Here Emmeline, step-child of her uneasy century, thought she would like to live. Here—as though waking in a house over an estuary to a presence, a dazzling reflection: the tide full in—she had woken happy. But already a vague expectation of Monday and Tuesday filled her; looking out from the shade of the lime already she saw the house with its white window-frames like some image of childhood, unaccountably dear but remote.
“—Emmeline agrees with me, don’t you, Emmeline?” Sir Robert was saying.
“Oh, yes.”
“Now do you indeed?” said the Vicar with interest, turning round in his chair.
“I…”
“
Emmeline
!” said Sir Robert, shaking his head.
“Limes have a soporific effect,” said the Vicar smiling. Words could not express how pleased he had been to find Lady Waters from home and, instead, this thin girl with the social passivity of an angel, pouring out tea with her left hand unsteadily, gracefully under the lime tree.

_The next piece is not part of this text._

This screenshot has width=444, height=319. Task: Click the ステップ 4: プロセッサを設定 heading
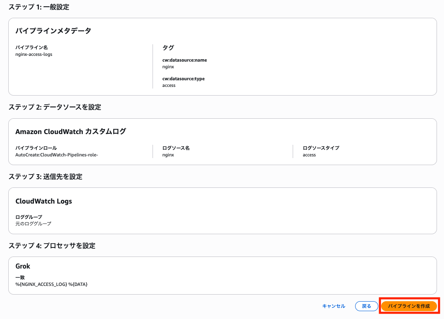[x=52, y=245]
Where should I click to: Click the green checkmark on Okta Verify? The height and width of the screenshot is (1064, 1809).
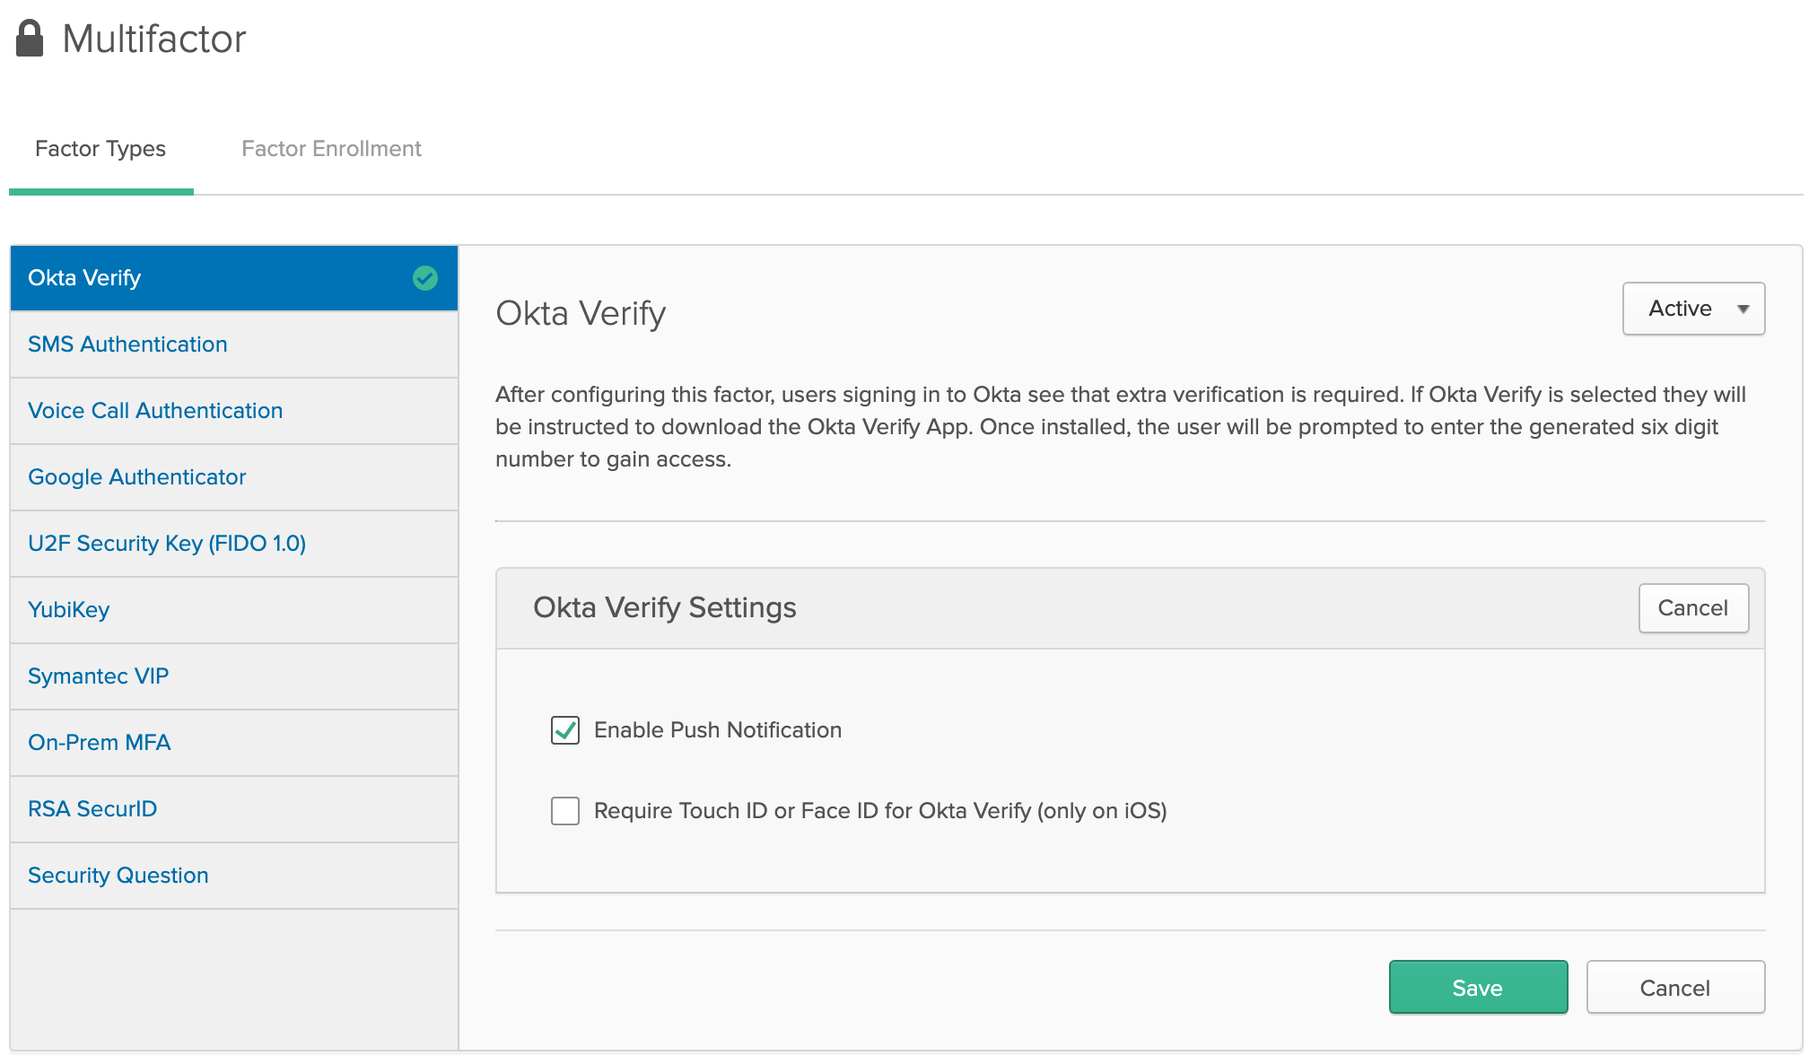coord(425,278)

Indeed, had he not heard what was unmistakably Lady Waters’ car hoot, as it never failed to hoot, at the lych gate while he was conducting service, the Vicar might not have looked in at all. He owed Lady Waters no duty: if she ever did go to church, she said, it would not be to high church: these play on emotion.
“Do you like lime tea?” Emmeline asked the Vicar. But Sir Robert, whose conscience was sensitive, said on the same breath: “You know, they will find that villa shut up. I said so three times, but they would not believe me: do you think I ought to have said so again?”
“You did what you could,” said the Vicar, who understood that Sir Robert blamed himself less for letting the others go than for being so happy without them. “No doubt they enjoyed the drive.”
“No,” said Sir Robert, still worried, “they don’t care for motoring, they all said so. However, I daresay they’ll be as well there as anywhere else.”
The Vicar said: “Modern life becomes increasingly complex. It seems a short time since motoring was in itself a pleasure. As in fact, it is still to me; I never fall far short of that anticipation with which I first mounted my brother’s high red Minerva—of a type, Miss Summers, that you would not remember: it had a door at the back. I wore a dust coat and goggles; the ladies were heavily veiled. I am still surprised by the speed at which things fly past. But nowadays the whole incentive to motoring seems an anxiety to be elsewhere.”